=== EXERCISE PROMPT ===
Your job with the data below is to output exactly the lines from the one holding "Where should I click to: Expand the All" down to the one holding "You are a computer-use agent. The", both included, and no others.

------ AVAILABLE RECORDS ------

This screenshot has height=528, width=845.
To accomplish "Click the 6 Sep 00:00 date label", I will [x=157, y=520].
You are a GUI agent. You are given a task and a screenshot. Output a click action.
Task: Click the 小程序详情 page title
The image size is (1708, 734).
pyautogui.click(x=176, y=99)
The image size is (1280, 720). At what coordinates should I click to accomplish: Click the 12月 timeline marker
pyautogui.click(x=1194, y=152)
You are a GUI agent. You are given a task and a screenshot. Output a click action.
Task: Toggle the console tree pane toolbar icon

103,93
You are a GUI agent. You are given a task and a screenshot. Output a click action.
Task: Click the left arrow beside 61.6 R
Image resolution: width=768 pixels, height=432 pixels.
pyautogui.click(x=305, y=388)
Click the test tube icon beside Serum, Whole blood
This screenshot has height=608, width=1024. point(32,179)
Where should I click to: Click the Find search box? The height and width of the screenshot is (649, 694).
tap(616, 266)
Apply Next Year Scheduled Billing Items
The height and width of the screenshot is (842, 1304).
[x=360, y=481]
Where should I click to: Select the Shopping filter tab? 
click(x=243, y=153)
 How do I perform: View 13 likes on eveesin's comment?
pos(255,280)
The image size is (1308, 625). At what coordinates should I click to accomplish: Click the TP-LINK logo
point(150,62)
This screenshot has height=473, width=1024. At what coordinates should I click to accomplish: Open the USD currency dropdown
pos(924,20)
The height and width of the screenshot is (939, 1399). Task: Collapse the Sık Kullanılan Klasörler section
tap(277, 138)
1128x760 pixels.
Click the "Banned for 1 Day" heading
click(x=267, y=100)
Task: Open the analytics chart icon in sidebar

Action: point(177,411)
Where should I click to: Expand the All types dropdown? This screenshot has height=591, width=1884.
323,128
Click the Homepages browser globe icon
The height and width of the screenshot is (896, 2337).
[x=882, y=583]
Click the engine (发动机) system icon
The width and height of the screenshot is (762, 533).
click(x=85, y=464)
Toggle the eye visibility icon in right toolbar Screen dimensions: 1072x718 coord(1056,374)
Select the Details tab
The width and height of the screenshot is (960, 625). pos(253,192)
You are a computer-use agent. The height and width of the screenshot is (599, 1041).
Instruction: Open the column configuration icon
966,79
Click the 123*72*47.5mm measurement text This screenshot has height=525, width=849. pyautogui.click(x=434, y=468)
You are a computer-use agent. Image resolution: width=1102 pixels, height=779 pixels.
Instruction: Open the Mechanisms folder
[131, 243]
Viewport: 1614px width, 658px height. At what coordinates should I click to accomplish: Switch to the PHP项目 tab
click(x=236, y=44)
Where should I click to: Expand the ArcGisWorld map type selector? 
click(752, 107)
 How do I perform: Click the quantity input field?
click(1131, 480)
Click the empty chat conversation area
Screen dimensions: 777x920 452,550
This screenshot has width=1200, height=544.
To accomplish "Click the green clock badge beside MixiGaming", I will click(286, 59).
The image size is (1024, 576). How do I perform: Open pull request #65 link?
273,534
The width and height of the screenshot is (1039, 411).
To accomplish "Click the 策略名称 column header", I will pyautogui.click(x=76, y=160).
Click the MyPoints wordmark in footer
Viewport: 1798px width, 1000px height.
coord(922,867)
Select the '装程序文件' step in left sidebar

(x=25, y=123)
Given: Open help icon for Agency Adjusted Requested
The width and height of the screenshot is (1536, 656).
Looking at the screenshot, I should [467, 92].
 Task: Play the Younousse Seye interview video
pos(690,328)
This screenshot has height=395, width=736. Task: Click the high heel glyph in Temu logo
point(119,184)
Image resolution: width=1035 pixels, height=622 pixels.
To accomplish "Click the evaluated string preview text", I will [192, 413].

------

=== ANSWER TO THIS EXERCISE ===
Where should I click to: Expand the All types dropdown? This screenshot has height=591, width=1884.
323,128
Click the Homepages browser globe icon
The height and width of the screenshot is (896, 2337).
[x=882, y=583]
Click the engine (发动机) system icon
The width and height of the screenshot is (762, 533).
click(x=85, y=464)
Toggle the eye visibility icon in right toolbar Screen dimensions: 1072x718 coord(1056,374)
Select the Details tab
The width and height of the screenshot is (960, 625). pos(253,192)
You are a computer-use agent. The height and width of the screenshot is (599, 1041).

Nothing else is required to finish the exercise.